Estoy en Chapinero alto, un barrio tradicional desde donde he aprendido a conocerla. He caminado toda la séptima como quien la cruza para entender sus paredes grafitadas y el contraste de la modernidad con esos techos de tejas a dos aguas que me recuerdan las casas de la sierra peruana. He recorrido la Caracas, el Park Way, he visitado La Candelaria, su barrio bohemio, he aprendido a distinguir sus calles y carreras, custodiado por la montaña. “Mi madre me enseñó que cuando sienta que me pierdo, me guíe con la montaña”, precisó Yirama. Eso es lo que he hecho todos estos días. En La Macarena, Quinta Camacho, Palermo, La Soledad, Teusaquillo, Galerías, Usaquén; cada vez que sentí que me desorientaba, he retornado la mirada a la montaña.
Bogotá ha fortalecido mi fe por los poetas. Cómo no con acciones como las de Yirama, la sabiduría de sus consejos, su vida como una hermosa lección de solidaridad, su poesía como un lienzo para entender el prodigio de sus imágenes, la descripción de su experiencia en un poema tan fundamental como “El mirador de la paloma”, con el que nos transporta a esta ciudad de antiguos linotipos. La vitalidad de María Del Rosario Laverde, la esperanza de Amparo Osorio, de “Migración de la ceniza”, con quien pasé toda una tarde escuchando las canciones que marcan nuestras vidas.
Hay en Bogotá lluvia para escribir. Por eso su poderosa tradición. Alguna vez en mi juventud, lector incurable de biografías, me sorprendí con la vida de Bolívar, no entendí su viraje separatista, me conmoví con su relación con Manuela Sáenz, y sentí dolor por su muerte en Santa Marta.

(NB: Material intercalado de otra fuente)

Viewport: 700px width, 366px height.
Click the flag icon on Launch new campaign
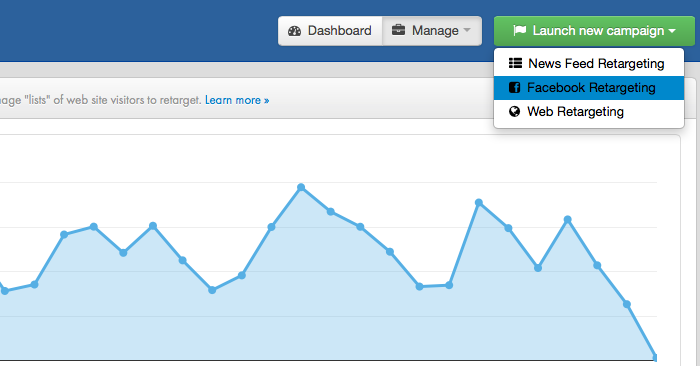pyautogui.click(x=520, y=30)
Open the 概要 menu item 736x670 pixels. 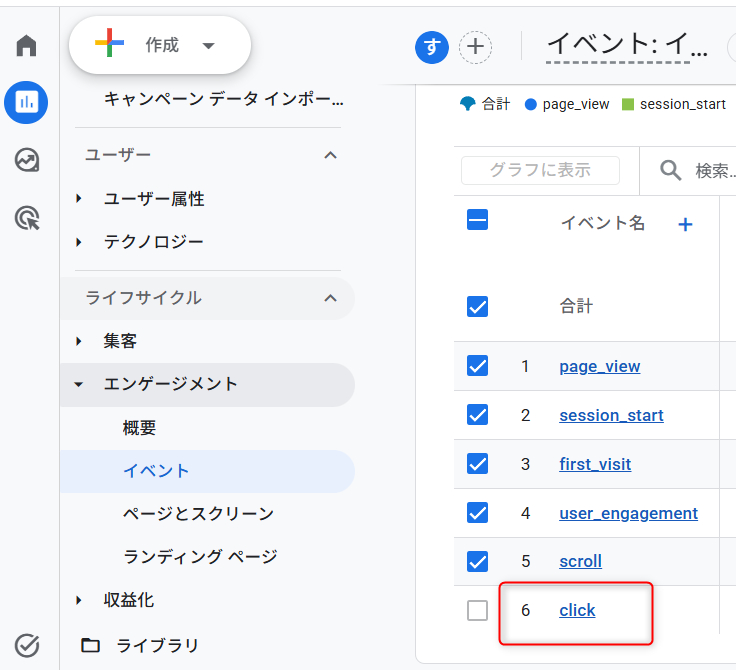[x=139, y=428]

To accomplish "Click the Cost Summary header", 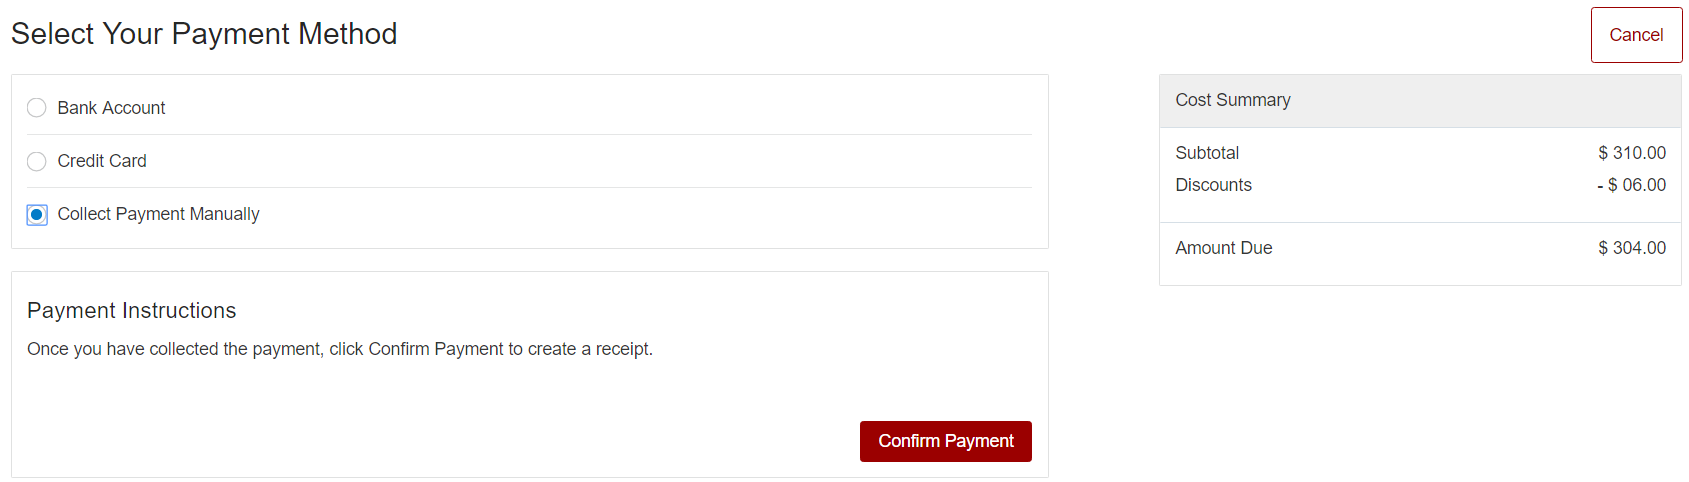I will pyautogui.click(x=1233, y=100).
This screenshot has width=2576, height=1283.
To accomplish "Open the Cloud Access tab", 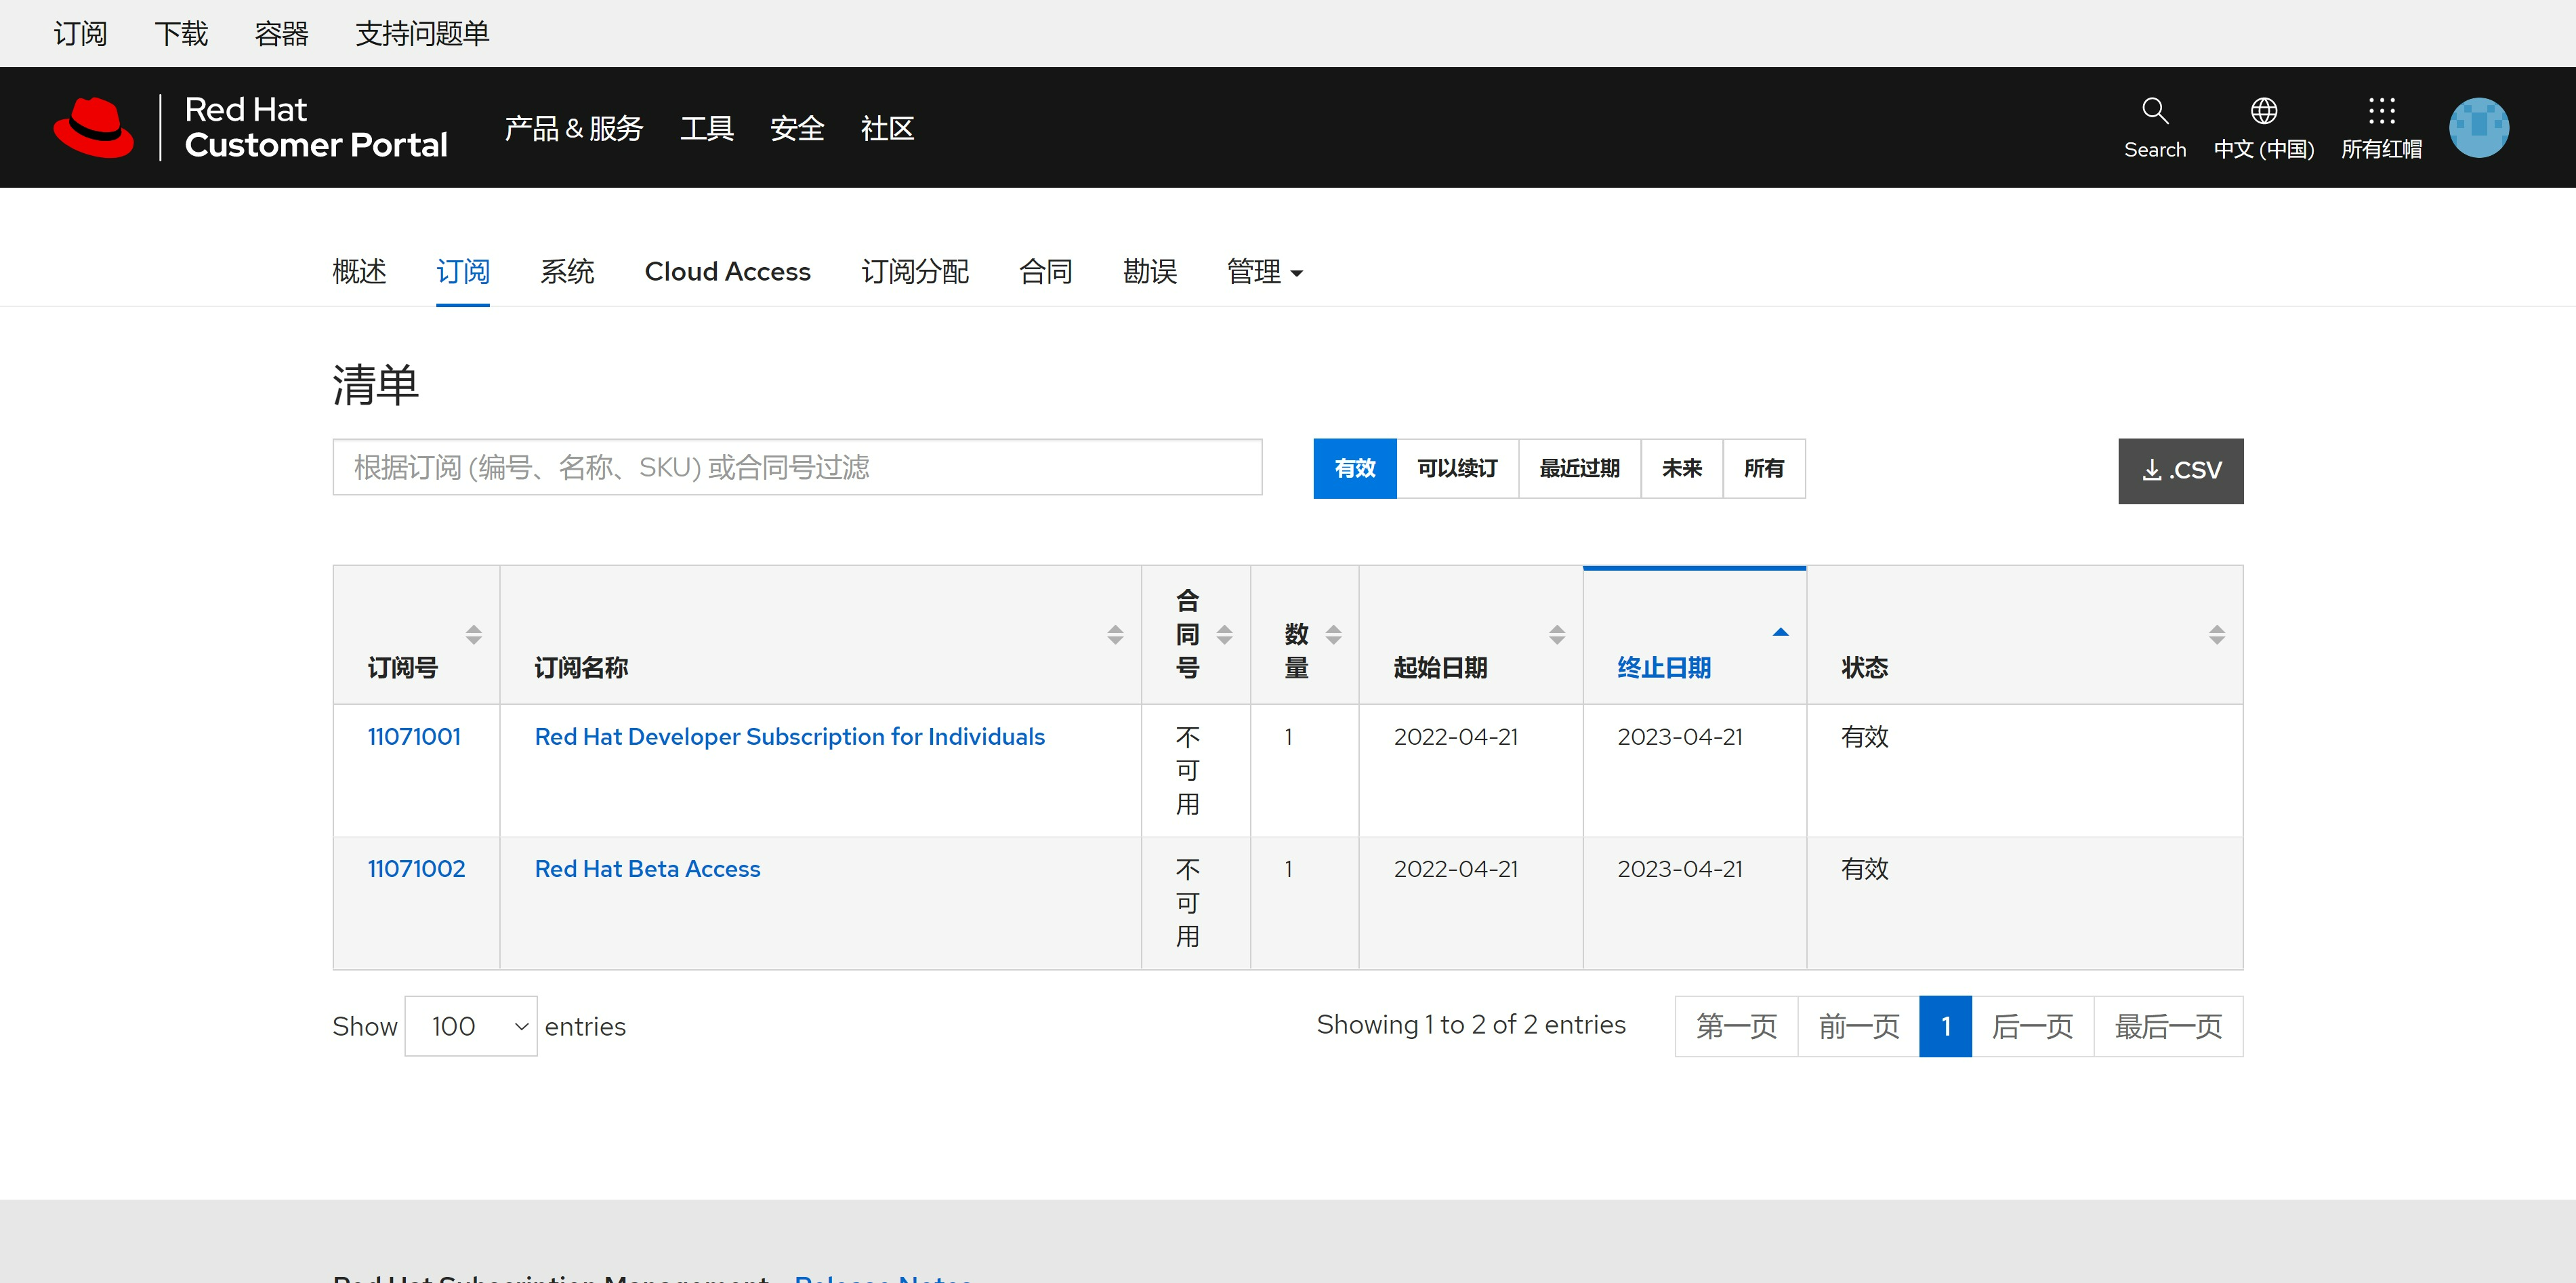I will point(727,272).
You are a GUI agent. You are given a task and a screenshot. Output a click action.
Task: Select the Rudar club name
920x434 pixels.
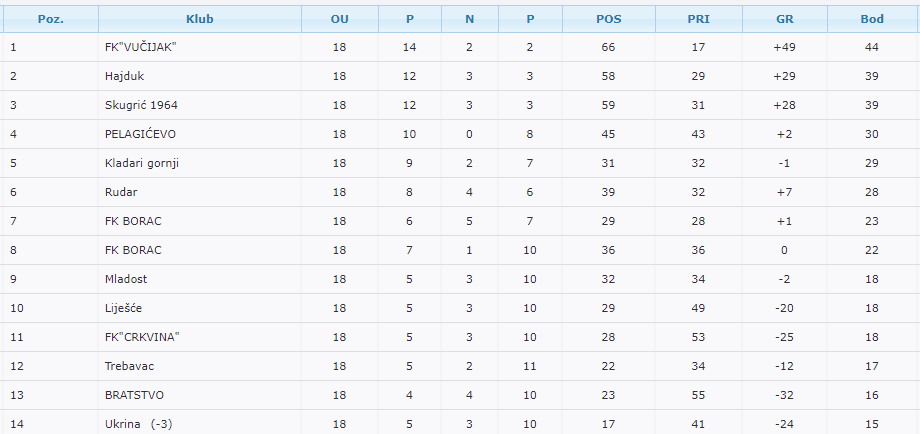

No sé cuál será el destino de nuestros pueblos, pero sí puedo afirmar que el corazón de América Latina es su cordillera, ese gigante que la cruza como quien se inclina para abrazarnos, para mirarnos cara a cara, para decirnos que hay mucho más que un manojo de poemas agitando nuestras vidas. Más allá de las diferencias ideológicas, son otras las venas que nos unen: la amistad, el respeto, la solidaridad, son las banderas que me recibieron. Con esas banderas me quedo.